Neither did she. Anya knew there were such limited chances for them to attack Alpha. They would get one more time to make an impact before they’d be locked out of the city for good.
She couldn’t take that risk. Not with so many lives at stake.
Mira watched her, her eyes seeing too much. “You know he’s not going to let you fucking do this without a fight.”
“I know.”
“I don’t like the guy. He made my life a living hell when Arges first kidnapped me, and he’s tried to kill me multiple times.” Then she softened a bit, the wrinkles between her eyes easing a little and her shoulders dropping back down. “But even I can see how much you mean to him, and I’m not that heartless. You soften him, and I worry that if he loses you...”
“I will not accept that pressure,” she interrupted. “We’re both adults and we both have always had the same goal. I don’t like Alpha any more than you do, and I intend to save my people and yours by doing this. I know destruction seems insane, but I believe that this is the only path we can take.”

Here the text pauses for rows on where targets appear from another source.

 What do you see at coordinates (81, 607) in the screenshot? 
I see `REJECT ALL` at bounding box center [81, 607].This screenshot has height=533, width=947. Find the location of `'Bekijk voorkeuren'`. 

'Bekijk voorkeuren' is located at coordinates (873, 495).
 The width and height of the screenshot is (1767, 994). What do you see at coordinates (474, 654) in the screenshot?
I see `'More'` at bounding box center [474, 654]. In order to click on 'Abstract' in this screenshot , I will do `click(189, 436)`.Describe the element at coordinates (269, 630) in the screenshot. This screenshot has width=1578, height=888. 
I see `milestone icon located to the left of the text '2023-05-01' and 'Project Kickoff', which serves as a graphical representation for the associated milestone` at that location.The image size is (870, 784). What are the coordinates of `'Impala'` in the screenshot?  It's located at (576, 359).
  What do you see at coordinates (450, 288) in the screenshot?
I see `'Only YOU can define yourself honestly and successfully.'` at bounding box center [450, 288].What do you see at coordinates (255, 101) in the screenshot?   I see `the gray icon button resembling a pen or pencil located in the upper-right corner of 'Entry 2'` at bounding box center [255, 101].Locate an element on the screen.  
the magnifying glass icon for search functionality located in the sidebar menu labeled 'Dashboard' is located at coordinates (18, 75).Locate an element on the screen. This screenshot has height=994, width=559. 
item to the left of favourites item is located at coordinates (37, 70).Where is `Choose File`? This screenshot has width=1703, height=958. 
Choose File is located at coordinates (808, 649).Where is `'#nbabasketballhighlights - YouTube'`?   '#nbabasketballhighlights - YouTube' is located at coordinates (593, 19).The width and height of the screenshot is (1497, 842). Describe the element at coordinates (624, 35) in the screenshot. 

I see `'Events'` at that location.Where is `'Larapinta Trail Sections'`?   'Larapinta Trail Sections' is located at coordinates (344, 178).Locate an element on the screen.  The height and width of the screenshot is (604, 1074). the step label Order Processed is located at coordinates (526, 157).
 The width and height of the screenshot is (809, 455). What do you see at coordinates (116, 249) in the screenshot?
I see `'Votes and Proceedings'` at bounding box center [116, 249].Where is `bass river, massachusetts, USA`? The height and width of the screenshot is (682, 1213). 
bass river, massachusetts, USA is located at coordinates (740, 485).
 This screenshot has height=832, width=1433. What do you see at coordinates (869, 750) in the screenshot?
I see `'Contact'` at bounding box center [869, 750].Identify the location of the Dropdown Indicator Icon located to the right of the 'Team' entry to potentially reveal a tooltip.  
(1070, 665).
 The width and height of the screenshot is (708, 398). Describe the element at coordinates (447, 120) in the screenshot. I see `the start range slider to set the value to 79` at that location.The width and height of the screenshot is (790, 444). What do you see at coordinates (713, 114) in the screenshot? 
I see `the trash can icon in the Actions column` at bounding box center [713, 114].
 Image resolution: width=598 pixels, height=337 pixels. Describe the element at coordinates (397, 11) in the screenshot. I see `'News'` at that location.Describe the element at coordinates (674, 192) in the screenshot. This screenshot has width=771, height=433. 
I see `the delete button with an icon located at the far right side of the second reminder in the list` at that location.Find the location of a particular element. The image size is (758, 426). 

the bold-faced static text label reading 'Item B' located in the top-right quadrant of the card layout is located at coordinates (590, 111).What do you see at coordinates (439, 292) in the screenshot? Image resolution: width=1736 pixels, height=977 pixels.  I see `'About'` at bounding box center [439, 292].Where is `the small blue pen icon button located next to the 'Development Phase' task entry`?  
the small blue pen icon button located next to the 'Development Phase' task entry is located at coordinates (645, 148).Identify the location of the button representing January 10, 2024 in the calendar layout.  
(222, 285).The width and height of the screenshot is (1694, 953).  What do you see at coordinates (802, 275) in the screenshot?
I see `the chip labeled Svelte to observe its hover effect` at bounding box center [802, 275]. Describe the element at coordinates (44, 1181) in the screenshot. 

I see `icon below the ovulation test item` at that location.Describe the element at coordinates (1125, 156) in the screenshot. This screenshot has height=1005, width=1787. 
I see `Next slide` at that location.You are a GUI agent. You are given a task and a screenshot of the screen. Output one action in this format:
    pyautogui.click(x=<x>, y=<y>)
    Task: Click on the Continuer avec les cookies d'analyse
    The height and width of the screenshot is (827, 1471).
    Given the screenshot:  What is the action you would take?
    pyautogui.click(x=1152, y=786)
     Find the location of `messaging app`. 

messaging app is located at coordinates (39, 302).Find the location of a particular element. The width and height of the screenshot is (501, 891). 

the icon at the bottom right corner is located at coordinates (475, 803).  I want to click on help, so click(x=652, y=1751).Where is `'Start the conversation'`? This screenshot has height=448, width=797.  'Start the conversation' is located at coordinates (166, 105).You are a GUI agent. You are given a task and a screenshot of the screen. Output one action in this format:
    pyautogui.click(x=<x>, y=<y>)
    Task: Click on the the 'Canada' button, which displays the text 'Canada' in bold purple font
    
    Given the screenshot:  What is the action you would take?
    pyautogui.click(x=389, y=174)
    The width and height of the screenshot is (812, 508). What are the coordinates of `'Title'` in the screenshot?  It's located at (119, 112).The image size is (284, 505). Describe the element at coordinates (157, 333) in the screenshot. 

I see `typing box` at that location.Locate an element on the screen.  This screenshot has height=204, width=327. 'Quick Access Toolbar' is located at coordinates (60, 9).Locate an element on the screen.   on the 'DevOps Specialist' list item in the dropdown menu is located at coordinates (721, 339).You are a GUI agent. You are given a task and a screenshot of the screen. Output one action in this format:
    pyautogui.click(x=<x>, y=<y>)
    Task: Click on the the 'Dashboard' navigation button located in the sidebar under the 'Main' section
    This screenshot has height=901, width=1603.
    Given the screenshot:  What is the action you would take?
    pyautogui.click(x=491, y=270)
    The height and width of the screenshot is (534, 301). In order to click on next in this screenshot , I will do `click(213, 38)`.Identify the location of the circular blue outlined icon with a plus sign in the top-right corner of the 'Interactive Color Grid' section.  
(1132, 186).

“So you really think you’re the only one who can set off a bomb?”
God, it was so much worse when someone else said it. Anya shifted Bitsy up so she could rub her eyes before nodding. “Yeah, I do. I know where my father keeps all the weapons in the city. That’s where I lost my hearing. I can get in. I can detonate the bombs before anyone has a chance to stop me.”
“And you think you can walk right in without your father finding you?”
No. She didn’t. She had a feeling her father would know that she was arriving the moment the cameras picked up on them. And there wasn’t a way into the city without someone seeing her.
But that was what she was hoping for. She wanted her father to see her. She wanted him to know that she was coming and that he needed to save face because he’d already told everyone that she was dead.